Pilotos da Lufthansa iniciam maior greve na história da companhia
Paralisação dura quatro dias e pode afetar até 3,2 mil voos; no Brasil, impacto deverá ser baixo
MUNIQUE - Os pilotos da companhia aérea Lufthansa iniciam nesta segunda-feira, 21, a maior greve da história da companhia alemã, com paralisação de quatro dias. Cerca de 800 voos diarios serão afetados pela medida, mas no Brasil o impacto será baixo, com cerca de 8 voos (entre partidas e chegadas) afetados no período. A greve está programada para durar até às 23h59 de quinta-feira, 25.
Na manhã desta segunda, os aeroportos de Frankfurt, Düsseldorf, Munique, Hamburgo e Berlim já registravam cancelamentos e suspensões. As rotas internas eram as maiores afetadas.
A companhia prevê que a greve vai custar cerca de US$ 135 milhões, além do dinheiro perdido com a venda de passagens e com os possíveis danos à sua imagem, uma vez que até 3,2 mil voos podem ser cancelados no período. Às 8h20 (horário de Brasília), os papeis da Lufthansa na Bolsa de Frankfurt caíam 1,34%.

◆ **Dados listados**:
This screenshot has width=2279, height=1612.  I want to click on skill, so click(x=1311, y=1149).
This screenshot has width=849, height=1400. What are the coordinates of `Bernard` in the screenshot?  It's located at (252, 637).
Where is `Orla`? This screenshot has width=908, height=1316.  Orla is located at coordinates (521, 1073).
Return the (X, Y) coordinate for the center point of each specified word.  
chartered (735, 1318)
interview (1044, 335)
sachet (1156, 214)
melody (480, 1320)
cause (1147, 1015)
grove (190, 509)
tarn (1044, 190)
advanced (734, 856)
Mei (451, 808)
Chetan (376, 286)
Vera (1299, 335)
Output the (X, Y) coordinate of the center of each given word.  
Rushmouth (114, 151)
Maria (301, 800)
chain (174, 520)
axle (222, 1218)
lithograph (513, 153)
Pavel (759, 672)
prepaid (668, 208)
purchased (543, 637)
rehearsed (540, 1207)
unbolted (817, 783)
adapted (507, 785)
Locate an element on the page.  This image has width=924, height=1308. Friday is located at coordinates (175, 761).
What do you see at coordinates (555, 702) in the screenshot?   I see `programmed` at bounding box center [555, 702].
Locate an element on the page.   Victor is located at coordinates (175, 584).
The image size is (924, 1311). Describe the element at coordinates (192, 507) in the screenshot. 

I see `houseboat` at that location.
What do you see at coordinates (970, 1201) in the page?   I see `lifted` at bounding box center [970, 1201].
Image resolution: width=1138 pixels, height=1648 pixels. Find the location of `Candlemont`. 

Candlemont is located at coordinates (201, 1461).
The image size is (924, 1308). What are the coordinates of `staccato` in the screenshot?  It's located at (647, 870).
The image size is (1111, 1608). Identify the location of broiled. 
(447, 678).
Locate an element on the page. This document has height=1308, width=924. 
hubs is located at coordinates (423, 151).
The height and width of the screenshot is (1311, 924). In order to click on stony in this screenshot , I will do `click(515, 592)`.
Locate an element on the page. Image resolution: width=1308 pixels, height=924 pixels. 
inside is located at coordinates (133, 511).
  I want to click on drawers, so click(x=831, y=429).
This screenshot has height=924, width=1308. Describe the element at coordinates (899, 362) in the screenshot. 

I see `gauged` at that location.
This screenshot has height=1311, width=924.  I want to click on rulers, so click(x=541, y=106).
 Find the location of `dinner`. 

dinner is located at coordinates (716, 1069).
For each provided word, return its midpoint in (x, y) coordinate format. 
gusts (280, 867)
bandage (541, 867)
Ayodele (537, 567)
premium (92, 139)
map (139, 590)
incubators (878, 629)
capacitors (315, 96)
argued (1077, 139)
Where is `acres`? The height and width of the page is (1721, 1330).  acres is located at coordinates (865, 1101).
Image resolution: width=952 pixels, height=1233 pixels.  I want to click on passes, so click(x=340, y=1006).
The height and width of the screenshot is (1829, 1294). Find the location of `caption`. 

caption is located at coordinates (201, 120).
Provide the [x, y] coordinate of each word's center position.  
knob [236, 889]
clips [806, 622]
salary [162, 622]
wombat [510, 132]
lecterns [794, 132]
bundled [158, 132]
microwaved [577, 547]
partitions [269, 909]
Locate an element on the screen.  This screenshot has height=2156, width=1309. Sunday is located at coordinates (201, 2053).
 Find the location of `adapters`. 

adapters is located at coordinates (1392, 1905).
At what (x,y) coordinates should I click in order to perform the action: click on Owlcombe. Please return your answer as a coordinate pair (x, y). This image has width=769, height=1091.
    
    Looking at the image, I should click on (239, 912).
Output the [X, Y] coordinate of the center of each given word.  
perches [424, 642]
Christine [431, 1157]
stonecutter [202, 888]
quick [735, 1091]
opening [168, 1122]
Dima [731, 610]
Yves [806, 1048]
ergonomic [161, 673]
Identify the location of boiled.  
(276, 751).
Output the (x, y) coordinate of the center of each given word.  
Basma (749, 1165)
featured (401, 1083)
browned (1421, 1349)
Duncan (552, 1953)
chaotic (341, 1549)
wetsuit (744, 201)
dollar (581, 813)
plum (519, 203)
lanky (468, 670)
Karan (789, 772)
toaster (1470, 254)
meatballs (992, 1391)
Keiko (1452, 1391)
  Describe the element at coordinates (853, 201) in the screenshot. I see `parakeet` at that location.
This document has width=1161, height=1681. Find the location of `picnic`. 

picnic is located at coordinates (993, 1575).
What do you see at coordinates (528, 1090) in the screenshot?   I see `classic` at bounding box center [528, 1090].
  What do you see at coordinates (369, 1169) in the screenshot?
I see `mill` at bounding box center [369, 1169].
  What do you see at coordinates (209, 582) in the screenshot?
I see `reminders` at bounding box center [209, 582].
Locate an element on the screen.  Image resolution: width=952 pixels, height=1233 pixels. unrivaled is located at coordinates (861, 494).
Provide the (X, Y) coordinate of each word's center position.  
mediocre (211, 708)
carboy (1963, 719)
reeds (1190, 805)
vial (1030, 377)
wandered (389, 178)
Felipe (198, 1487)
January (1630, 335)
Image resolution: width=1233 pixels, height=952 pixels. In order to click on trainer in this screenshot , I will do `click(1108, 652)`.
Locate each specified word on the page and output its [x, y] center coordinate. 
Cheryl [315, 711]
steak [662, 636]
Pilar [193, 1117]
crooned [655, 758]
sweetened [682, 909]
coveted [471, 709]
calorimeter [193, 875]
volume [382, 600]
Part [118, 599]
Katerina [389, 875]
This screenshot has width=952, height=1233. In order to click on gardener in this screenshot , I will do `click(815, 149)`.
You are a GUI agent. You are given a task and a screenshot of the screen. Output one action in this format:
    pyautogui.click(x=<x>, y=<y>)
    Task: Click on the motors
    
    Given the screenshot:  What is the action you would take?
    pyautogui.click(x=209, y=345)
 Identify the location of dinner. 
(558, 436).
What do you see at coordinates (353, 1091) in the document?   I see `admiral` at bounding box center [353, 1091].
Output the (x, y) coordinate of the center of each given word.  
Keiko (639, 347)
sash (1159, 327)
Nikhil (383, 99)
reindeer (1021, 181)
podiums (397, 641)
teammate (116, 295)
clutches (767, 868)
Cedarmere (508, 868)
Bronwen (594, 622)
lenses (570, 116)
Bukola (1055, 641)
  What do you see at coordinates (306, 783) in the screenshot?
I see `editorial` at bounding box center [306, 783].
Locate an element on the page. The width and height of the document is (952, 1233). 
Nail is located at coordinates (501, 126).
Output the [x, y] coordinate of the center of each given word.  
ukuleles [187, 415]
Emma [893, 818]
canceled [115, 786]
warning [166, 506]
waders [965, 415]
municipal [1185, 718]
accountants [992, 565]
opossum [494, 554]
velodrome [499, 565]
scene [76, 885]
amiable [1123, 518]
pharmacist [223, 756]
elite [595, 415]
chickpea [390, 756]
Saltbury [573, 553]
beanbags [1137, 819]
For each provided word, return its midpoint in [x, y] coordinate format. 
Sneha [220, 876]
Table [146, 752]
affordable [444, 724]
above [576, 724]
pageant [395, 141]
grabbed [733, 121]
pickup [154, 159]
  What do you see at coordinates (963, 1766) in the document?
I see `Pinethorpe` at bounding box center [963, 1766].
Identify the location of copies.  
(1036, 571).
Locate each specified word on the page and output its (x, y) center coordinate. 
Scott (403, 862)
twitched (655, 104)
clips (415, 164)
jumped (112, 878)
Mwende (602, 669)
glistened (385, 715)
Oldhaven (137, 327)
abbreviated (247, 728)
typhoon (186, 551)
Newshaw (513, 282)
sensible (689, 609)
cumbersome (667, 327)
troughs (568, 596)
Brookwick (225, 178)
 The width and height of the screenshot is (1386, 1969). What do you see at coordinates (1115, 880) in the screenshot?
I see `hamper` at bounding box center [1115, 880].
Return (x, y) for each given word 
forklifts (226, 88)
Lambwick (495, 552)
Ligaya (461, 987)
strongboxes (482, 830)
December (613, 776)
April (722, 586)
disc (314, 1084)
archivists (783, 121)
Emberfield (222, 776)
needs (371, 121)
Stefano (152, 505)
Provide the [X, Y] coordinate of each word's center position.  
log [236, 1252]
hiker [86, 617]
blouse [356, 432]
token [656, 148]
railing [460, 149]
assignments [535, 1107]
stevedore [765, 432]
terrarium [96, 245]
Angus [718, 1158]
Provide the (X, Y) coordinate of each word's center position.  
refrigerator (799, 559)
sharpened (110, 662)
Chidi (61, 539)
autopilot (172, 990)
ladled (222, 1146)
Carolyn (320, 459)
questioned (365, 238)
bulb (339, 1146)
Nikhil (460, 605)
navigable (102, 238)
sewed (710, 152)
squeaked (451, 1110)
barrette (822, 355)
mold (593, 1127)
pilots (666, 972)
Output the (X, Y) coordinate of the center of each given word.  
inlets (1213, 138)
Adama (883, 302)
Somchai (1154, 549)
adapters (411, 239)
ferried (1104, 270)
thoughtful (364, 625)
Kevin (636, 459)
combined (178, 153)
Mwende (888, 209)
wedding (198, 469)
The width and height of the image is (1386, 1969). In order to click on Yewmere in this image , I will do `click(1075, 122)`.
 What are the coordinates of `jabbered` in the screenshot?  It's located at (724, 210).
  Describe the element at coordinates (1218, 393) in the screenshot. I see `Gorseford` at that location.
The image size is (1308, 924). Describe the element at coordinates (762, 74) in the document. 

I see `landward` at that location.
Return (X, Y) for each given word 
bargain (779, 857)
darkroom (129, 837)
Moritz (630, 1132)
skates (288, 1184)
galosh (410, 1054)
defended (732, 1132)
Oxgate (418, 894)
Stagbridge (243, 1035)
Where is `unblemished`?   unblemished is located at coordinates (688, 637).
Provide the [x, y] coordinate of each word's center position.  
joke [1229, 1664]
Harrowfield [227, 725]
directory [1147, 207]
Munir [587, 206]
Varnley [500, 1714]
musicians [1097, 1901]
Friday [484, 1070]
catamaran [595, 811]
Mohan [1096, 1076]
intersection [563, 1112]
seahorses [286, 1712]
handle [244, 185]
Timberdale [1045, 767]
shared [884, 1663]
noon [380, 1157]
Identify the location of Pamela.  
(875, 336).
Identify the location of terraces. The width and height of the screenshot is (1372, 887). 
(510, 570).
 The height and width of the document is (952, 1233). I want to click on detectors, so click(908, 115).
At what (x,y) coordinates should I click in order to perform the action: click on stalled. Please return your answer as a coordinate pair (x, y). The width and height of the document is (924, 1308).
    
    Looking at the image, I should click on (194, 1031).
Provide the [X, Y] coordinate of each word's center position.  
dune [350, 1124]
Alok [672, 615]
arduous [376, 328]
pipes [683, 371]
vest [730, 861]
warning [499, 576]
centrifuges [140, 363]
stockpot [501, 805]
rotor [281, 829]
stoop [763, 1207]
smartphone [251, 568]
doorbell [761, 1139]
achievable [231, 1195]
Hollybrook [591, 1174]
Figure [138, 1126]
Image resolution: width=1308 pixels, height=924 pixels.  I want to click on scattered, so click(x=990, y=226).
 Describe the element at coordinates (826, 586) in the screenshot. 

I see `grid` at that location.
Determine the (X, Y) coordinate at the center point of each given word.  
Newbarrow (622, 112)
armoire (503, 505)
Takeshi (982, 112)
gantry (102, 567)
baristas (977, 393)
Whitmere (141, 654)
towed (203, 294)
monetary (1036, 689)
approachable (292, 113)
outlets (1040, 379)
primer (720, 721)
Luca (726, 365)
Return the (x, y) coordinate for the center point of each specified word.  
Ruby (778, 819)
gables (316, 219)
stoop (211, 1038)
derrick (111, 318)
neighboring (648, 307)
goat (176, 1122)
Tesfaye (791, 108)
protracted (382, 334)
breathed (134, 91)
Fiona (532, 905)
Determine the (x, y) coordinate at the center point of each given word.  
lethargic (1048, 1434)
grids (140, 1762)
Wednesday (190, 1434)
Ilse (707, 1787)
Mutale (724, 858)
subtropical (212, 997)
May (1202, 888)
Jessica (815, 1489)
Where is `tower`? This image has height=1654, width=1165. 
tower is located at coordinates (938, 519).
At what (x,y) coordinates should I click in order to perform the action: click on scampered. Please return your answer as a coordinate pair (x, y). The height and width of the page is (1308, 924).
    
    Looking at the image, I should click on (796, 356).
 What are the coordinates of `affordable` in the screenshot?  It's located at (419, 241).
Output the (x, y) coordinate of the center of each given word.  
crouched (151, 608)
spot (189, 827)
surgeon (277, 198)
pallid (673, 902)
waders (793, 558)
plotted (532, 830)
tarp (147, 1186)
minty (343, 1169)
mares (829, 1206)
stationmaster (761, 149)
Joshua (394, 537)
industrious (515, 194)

◆ **O que fazer**:
a) Diga se cada afirmação concorda com a notícia sobre a greve da Lufthansa: (i) a greve está programada para terminar na quinta-feira, 25; (ii) na manhã de segunda-feira, as rotas internacionais eram as mais afetadas; (iii) as ações da Lufthansa subiam na Bolsa de Frankfurt. Responda sim ou não a cada uma e cite as palavras do texto que decidem a resposta.
b) Escreva a continuação da notícia sobre a greve da Lufthansa, começando logo após a última frase apresentada.
Os dados não são necessários para resolver as tarefas.

◆ **Respostas por tarefa**:
a)
(i) Sim: "A greve está programada para durar até às 23h59 de quinta-feira, 25."
(ii) Não: "As rotas internas eram as maiores afetadas."
(iii) Não: "os papeis da Lufthansa na Bolsa de Frankfurt caíam 1,34%."

b)
A greve foi convocada pela associação Cockpit e mobilizou cerca de 4 mil pilotos, que temem por um corte de vagas e tentam impedir que a companhia contrate parte de seus voos com outras empresas, por um custo mais baixo.
No site da Lufthansa, é possível ver a lista de voos mantidos durante a greve. Para as reservas feitas antes de 18 de fevereiro, a companhia informa que os clientes poderão remarcar as viagens sem custo adicional.